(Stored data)
---

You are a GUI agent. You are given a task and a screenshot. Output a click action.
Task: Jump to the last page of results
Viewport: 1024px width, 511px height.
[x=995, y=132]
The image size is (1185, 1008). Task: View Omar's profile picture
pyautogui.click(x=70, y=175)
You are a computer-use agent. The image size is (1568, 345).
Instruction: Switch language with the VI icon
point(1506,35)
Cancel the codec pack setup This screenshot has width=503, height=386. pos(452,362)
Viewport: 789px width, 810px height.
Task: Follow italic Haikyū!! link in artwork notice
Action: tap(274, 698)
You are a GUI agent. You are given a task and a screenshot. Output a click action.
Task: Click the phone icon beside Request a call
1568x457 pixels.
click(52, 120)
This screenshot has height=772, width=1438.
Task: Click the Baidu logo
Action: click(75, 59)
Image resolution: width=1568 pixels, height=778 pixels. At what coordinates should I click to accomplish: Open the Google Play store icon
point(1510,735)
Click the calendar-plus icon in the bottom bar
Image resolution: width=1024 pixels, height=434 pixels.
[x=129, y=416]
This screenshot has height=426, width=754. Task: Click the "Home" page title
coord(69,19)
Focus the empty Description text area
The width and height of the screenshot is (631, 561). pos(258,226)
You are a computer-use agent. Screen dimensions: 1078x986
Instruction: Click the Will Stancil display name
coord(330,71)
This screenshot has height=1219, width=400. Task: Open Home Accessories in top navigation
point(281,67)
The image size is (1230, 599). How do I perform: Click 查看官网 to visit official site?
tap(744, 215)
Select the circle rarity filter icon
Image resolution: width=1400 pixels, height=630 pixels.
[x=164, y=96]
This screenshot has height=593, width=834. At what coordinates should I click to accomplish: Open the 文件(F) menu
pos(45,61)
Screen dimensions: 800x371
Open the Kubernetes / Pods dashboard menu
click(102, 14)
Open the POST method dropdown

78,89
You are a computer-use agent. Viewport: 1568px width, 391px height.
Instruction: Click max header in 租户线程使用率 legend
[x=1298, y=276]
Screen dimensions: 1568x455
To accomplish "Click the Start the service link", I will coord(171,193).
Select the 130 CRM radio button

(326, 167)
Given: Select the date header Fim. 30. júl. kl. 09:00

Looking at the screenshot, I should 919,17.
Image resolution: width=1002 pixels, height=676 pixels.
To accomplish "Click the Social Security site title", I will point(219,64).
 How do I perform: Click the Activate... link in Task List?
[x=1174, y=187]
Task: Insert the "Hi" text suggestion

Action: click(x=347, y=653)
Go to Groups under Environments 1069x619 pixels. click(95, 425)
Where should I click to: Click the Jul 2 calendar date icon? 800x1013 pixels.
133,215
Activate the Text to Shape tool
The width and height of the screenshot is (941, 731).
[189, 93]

---

Your goal -
Once more, write out the records exactly as they are.

Written response -
You are a GUI agent. You are given a task and a screenshot. Output a click action.
Task: Jump to the last page of results
Viewport: 1024px width, 511px height.
[x=995, y=132]
The image size is (1185, 1008). Task: View Omar's profile picture
pyautogui.click(x=70, y=175)
You are a computer-use agent. The image size is (1568, 345).
Instruction: Switch language with the VI icon
point(1506,35)
Cancel the codec pack setup This screenshot has width=503, height=386. pos(452,362)
Viewport: 789px width, 810px height.
Task: Follow italic Haikyū!! link in artwork notice
Action: tap(274, 698)
You are a GUI agent. You are given a task and a screenshot. Output a click action.
Task: Click the phone icon beside Request a call
1568x457 pixels.
click(52, 120)
This screenshot has height=772, width=1438.
Task: Click the Baidu logo
Action: click(75, 59)
Image resolution: width=1568 pixels, height=778 pixels. At what coordinates should I click to accomplish: Open the Google Play store icon
point(1510,735)
Click the calendar-plus icon in the bottom bar
Image resolution: width=1024 pixels, height=434 pixels.
[x=129, y=416]
This screenshot has height=426, width=754. Task: Click the "Home" page title
coord(69,19)
Focus the empty Description text area
The width and height of the screenshot is (631, 561). pos(258,226)
You are a computer-use agent. Screen dimensions: 1078x986
Instruction: Click the Will Stancil display name
coord(330,71)
This screenshot has height=1219, width=400. Task: Open Home Accessories in top navigation
point(281,67)
The image size is (1230, 599). How do I perform: Click 查看官网 to visit official site?
tap(744, 215)
Select the circle rarity filter icon
Image resolution: width=1400 pixels, height=630 pixels.
[x=164, y=96]
This screenshot has height=593, width=834. At what coordinates should I click to accomplish: Open the 文件(F) menu
pos(45,61)
Screen dimensions: 800x371
Open the Kubernetes / Pods dashboard menu
click(102, 14)
Open the POST method dropdown

78,89
You are a computer-use agent. Viewport: 1568px width, 391px height.
Instruction: Click max header in 租户线程使用率 legend
[x=1298, y=276]
Screen dimensions: 1568x455
To accomplish "Click the Start the service link", I will coord(171,193).
Select the 130 CRM radio button

(326, 167)
Given: Select the date header Fim. 30. júl. kl. 09:00

Looking at the screenshot, I should 919,17.
Image resolution: width=1002 pixels, height=676 pixels.
To accomplish "Click the Social Security site title", I will point(219,64).
 How do I perform: Click the Activate... link in Task List?
[x=1174, y=187]
Task: Insert the "Hi" text suggestion

Action: click(x=347, y=653)
Go to Groups under Environments 1069x619 pixels. click(95, 425)
Where should I click to: Click the Jul 2 calendar date icon? 800x1013 pixels.
133,215
Activate the Text to Shape tool
The width and height of the screenshot is (941, 731).
[189, 93]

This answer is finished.